Segment Start: Record extracts

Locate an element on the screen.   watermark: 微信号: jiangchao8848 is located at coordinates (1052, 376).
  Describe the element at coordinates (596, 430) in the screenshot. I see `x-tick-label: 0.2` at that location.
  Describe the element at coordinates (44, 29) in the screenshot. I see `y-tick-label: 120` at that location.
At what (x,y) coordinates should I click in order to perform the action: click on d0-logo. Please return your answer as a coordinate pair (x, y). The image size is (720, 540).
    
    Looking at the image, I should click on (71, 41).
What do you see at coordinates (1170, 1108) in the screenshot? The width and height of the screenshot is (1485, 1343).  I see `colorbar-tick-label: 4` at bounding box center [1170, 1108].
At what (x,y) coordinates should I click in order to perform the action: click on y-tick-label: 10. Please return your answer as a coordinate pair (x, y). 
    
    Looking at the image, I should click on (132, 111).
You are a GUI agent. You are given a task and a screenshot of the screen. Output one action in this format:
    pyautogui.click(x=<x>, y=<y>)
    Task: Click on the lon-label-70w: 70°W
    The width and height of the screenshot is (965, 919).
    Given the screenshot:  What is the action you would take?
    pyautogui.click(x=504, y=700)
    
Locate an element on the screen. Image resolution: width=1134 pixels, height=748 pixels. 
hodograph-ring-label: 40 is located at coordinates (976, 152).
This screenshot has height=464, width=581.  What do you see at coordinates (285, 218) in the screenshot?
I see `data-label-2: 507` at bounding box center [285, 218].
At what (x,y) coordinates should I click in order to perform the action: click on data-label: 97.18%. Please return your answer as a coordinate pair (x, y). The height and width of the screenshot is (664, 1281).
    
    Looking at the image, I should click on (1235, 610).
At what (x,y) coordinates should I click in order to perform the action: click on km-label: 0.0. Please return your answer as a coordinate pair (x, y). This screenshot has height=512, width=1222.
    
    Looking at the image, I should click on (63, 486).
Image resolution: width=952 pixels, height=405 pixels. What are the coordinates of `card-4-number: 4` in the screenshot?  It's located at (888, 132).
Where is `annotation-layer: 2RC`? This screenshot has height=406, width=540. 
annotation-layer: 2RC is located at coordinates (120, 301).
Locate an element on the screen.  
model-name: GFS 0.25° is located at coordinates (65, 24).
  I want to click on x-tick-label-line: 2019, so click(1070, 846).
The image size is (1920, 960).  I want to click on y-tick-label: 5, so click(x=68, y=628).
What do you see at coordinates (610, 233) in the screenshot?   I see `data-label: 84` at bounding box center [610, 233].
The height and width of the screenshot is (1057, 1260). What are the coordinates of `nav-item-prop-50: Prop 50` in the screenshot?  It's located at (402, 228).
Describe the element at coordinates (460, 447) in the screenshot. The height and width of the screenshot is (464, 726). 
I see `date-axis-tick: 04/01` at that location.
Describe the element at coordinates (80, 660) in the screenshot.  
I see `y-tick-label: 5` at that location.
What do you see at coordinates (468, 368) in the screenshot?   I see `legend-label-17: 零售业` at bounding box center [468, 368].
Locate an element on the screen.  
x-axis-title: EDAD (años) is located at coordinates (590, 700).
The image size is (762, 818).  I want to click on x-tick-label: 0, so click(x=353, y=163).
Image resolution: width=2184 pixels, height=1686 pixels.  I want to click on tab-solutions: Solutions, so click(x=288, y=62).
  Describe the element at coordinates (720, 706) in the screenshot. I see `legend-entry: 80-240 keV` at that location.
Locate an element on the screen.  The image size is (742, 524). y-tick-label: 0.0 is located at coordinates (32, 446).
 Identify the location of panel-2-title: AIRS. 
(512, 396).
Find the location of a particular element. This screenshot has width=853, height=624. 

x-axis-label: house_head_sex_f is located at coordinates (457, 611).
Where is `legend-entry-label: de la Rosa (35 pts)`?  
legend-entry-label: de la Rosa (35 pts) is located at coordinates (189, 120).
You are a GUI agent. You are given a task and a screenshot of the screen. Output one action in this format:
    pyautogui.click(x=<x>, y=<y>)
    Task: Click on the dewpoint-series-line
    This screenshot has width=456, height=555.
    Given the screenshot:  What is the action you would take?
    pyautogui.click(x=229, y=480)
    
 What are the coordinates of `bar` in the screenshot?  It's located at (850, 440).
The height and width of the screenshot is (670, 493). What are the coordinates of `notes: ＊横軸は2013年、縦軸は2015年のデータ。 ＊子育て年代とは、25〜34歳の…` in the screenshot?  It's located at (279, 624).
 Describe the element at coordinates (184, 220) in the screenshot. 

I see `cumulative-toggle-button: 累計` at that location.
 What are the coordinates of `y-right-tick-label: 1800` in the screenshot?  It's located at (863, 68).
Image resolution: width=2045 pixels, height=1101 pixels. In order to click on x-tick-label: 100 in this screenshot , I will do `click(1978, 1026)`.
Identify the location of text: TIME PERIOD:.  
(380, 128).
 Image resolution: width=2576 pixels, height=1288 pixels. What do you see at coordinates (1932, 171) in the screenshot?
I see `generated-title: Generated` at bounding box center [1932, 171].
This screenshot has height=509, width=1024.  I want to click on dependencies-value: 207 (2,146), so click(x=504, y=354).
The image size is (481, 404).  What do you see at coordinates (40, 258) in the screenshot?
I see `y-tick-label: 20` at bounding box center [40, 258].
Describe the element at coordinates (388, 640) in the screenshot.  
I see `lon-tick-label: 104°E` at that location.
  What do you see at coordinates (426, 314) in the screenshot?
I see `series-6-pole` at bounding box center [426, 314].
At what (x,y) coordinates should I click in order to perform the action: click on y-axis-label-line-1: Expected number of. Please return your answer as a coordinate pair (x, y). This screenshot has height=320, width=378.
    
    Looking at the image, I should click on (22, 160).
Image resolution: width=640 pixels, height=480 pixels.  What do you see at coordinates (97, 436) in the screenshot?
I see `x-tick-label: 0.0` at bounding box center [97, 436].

Segment End: Record extracts

(Task description) Switch every "coordinate pair" in the listing above to "point" and reproduce all its lines with nothing else altered.

(Task answer)
Locate an element on the screen.   watermark: 微信号: jiangchao8848 is located at coordinates (1052, 376).
  Describe the element at coordinates (596, 430) in the screenshot. I see `x-tick-label: 0.2` at that location.
  Describe the element at coordinates (44, 29) in the screenshot. I see `y-tick-label: 120` at that location.
At what (x,y) coordinates should I click in order to perform the action: click on d0-logo. Please return your answer as a point (x, y). The image size is (720, 540).
    
    Looking at the image, I should click on (71, 41).
What do you see at coordinates (1170, 1108) in the screenshot? The width and height of the screenshot is (1485, 1343).  I see `colorbar-tick-label: 4` at bounding box center [1170, 1108].
At what (x,y) coordinates should I click in order to perform the action: click on y-tick-label: 10. Please return your answer as a point (x, y). 
    
    Looking at the image, I should click on (132, 111).
You are a GUI agent. You are given a task and a screenshot of the screen. Output one action in this format:
    pyautogui.click(x=<x>, y=<y>)
    Task: Click on the lon-label-70w: 70°W
    The width and height of the screenshot is (965, 919).
    Given the screenshot:  What is the action you would take?
    pyautogui.click(x=504, y=700)
    
Locate an element on the screen. Image resolution: width=1134 pixels, height=748 pixels. 
hodograph-ring-label: 40 is located at coordinates (976, 152).
This screenshot has height=464, width=581.  What do you see at coordinates (285, 218) in the screenshot?
I see `data-label-2: 507` at bounding box center [285, 218].
At what (x,y) coordinates should I click in order to perform the action: click on data-label: 97.18%. Please return your answer as a point (x, y). The height and width of the screenshot is (664, 1281).
    
    Looking at the image, I should click on (1235, 610).
At what (x,y) coordinates should I click in order to perform the action: click on km-label: 0.0. Please return your answer as a point (x, y). This screenshot has height=512, width=1222.
    
    Looking at the image, I should click on (63, 486).
Image resolution: width=952 pixels, height=405 pixels. What are the coordinates of `card-4-number: 4` in the screenshot?  It's located at (888, 132).
Where is `annotation-layer: 2RC`? This screenshot has height=406, width=540. 
annotation-layer: 2RC is located at coordinates (120, 301).
Locate an element on the screen.  
model-name: GFS 0.25° is located at coordinates (65, 24).
  I want to click on x-tick-label-line: 2019, so click(1070, 846).
The image size is (1920, 960).  I want to click on y-tick-label: 5, so click(x=68, y=628).
What do you see at coordinates (610, 233) in the screenshot?   I see `data-label: 84` at bounding box center [610, 233].
The height and width of the screenshot is (1057, 1260). What are the coordinates of `nav-item-prop-50: Prop 50` in the screenshot?  It's located at (402, 228).
Describe the element at coordinates (460, 447) in the screenshot. The height and width of the screenshot is (464, 726). 
I see `date-axis-tick: 04/01` at that location.
Describe the element at coordinates (80, 660) in the screenshot.  
I see `y-tick-label: 5` at that location.
What do you see at coordinates (468, 368) in the screenshot?   I see `legend-label-17: 零售业` at bounding box center [468, 368].
Locate an element on the screen.  
x-axis-title: EDAD (años) is located at coordinates (590, 700).
The image size is (762, 818).  I want to click on x-tick-label: 0, so click(x=353, y=163).
Image resolution: width=2184 pixels, height=1686 pixels.  I want to click on tab-solutions: Solutions, so click(x=288, y=62).
  Describe the element at coordinates (720, 706) in the screenshot. I see `legend-entry: 80-240 keV` at that location.
Locate an element on the screen.  The image size is (742, 524). y-tick-label: 0.0 is located at coordinates (32, 446).
 Identify the location of panel-2-title: AIRS. 
(512, 396).
Find the location of a particular element. This screenshot has width=853, height=624. 

x-axis-label: house_head_sex_f is located at coordinates (457, 611).
Where is `legend-entry-label: de la Rosa (35 pts)`?  
legend-entry-label: de la Rosa (35 pts) is located at coordinates (189, 120).
You are a GUI agent. You are given a task and a screenshot of the screen. Output one action in this format:
    pyautogui.click(x=<x>, y=<y>)
    Task: Click on the dewpoint-series-line
    This screenshot has width=456, height=555.
    Given the screenshot:  What is the action you would take?
    pyautogui.click(x=229, y=480)
    
 What are the coordinates of `bar` in the screenshot?  It's located at (850, 440).
The height and width of the screenshot is (670, 493). What are the coordinates of `notes: ＊横軸は2013年、縦軸は2015年のデータ。 ＊子育て年代とは、25〜34歳の…` in the screenshot?  It's located at (279, 624).
 Describe the element at coordinates (184, 220) in the screenshot. 

I see `cumulative-toggle-button: 累計` at that location.
 What are the coordinates of `y-right-tick-label: 1800` in the screenshot?  It's located at (863, 68).
Image resolution: width=2045 pixels, height=1101 pixels. In order to click on x-tick-label: 100 in this screenshot , I will do `click(1978, 1026)`.
Identify the location of text: TIME PERIOD:.  
(380, 128).
 Image resolution: width=2576 pixels, height=1288 pixels. What do you see at coordinates (1932, 171) in the screenshot?
I see `generated-title: Generated` at bounding box center [1932, 171].
This screenshot has height=509, width=1024.  I want to click on dependencies-value: 207 (2,146), so click(x=504, y=354).
The image size is (481, 404).  What do you see at coordinates (40, 258) in the screenshot?
I see `y-tick-label: 20` at bounding box center [40, 258].
Describe the element at coordinates (388, 640) in the screenshot.  
I see `lon-tick-label: 104°E` at that location.
  What do you see at coordinates (426, 314) in the screenshot?
I see `series-6-pole` at bounding box center [426, 314].
At what (x,y) coordinates should I click in order to perform the action: click on y-axis-label-line-1: Expected number of. Please return your answer as a point (x, y). This screenshot has height=320, width=378.
    
    Looking at the image, I should click on (22, 160).
Image resolution: width=640 pixels, height=480 pixels.  What do you see at coordinates (97, 436) in the screenshot?
I see `x-tick-label: 0.0` at bounding box center [97, 436].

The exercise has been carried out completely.